1947-1952 : Ce furent cinq années décisives pour la démocratie indienne. Avec son accession à l’indépendance le 15 août 1947, l’Inde devient un pays souverain et maître de son destin. Depuis 1946, avant même l’indépendance, l’Assemblée constituante, qui réunissait quelques-uns des grands esprits de l’Inde, travaille à l’élaboration d’une nouvelle Loi fondamentale. Celle-ci est promulguée le 26 janvier 1950. Avec ses 396 articles et ses annexes, la Constitution indienne est l’une des plus longues du monde. Elle instaure un régime parlementaire bicaméral, inspiré du modèle britannique, avec la stricte séparation des pouvoirs et le respect des libertés collectives et individuelles. La Constitution instaure le suffrage universel et garantit l’État de droit incarné par la Cour suprême, réputée pour son indépendance.

- Entrées -
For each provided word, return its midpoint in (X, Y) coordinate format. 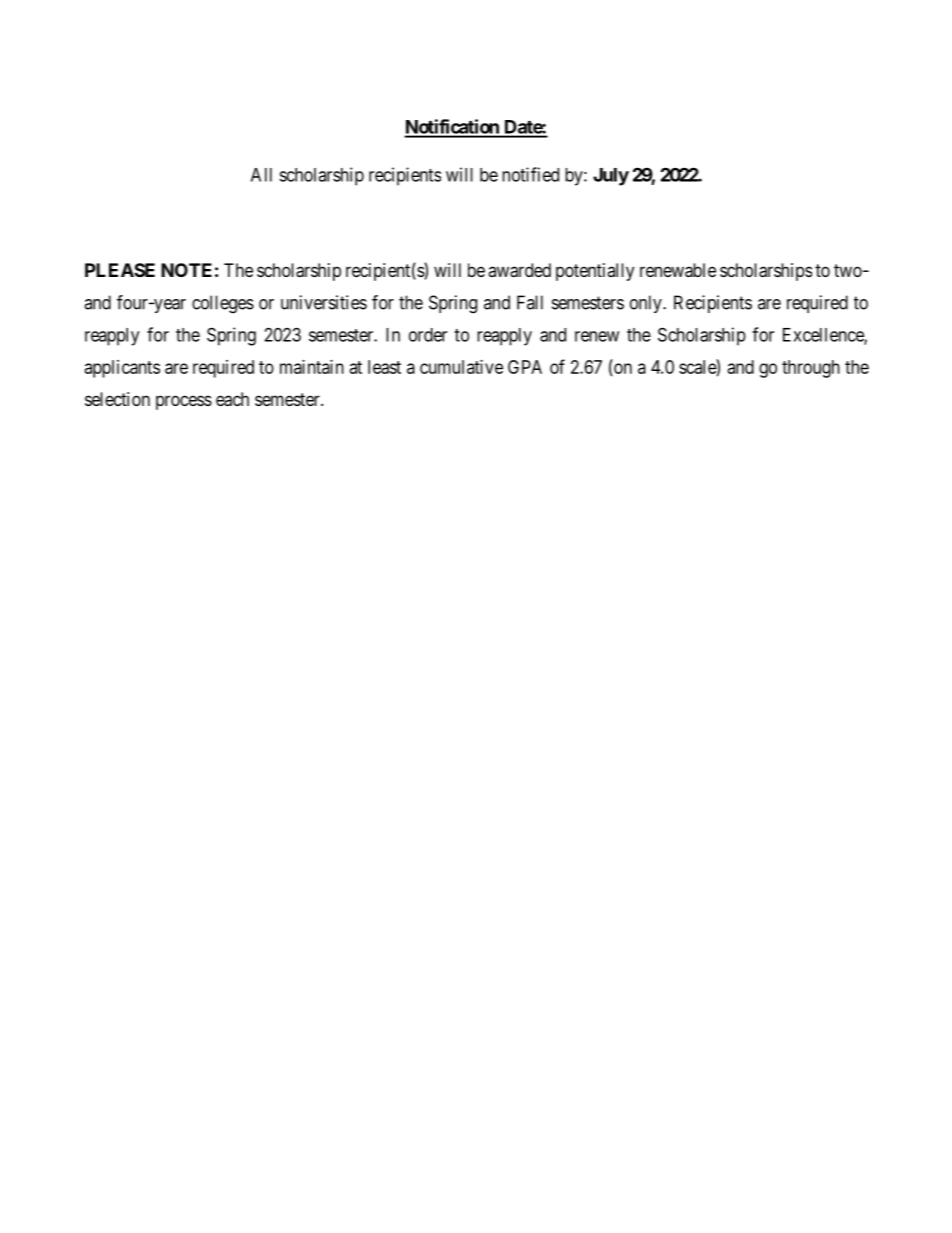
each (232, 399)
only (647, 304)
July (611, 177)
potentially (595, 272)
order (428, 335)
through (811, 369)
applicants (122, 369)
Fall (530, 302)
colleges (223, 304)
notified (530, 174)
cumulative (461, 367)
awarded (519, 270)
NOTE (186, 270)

...

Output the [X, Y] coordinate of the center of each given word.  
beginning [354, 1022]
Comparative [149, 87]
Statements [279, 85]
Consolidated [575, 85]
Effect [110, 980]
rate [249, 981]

---

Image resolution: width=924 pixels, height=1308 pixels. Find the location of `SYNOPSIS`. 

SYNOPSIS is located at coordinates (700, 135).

- Série de consignes -
1: Relevez toutes les années distinctes citées dans le texte sur la démocratie indienne, dans l'ordre de leur première apparition.
2: Rédigez la suite du texte sur les débuts de la démocratie indienne, en partant de sa dernière phrase.

- Corrigé -
1: 1947, 1952, 1946, 1950

2:
Administrativement, le pays est organisé selon une logique fédérale. Définie comme une « union d’États », l’Inde est régie par un gouvernement central aux larges pouvoirs, mais la gouvernance est partagée entre New Delhi et des gouvernements régionaux qui ont une autonomie limitée mais réelle en matière d’action économique, sociale et éducative. Enfin, last but not least, la République indienne se veut laïque ou séculière, pour employer la terminologie indienne, et garantit l’égal statut de toutes les religions dans la sphère publique, sans en privilégier aucune.

Sur une période de quatre mois, à cheval entre 1951 et 1952, se déroulèrent les premières élections législatives au suffrage universel. Les résultats furent proclamés le 21 février 1952. Auréolé de son rôle majeur dans le mouvement de libération, le parti du Congrès remporte le scrutin avec une écrasante majorité. Son leader Jawaharlal Nehru, qui assurait la gestion au quotidien du pays depuis l’indépendance en 1947, devint le premier Premier ministre de l’Inde.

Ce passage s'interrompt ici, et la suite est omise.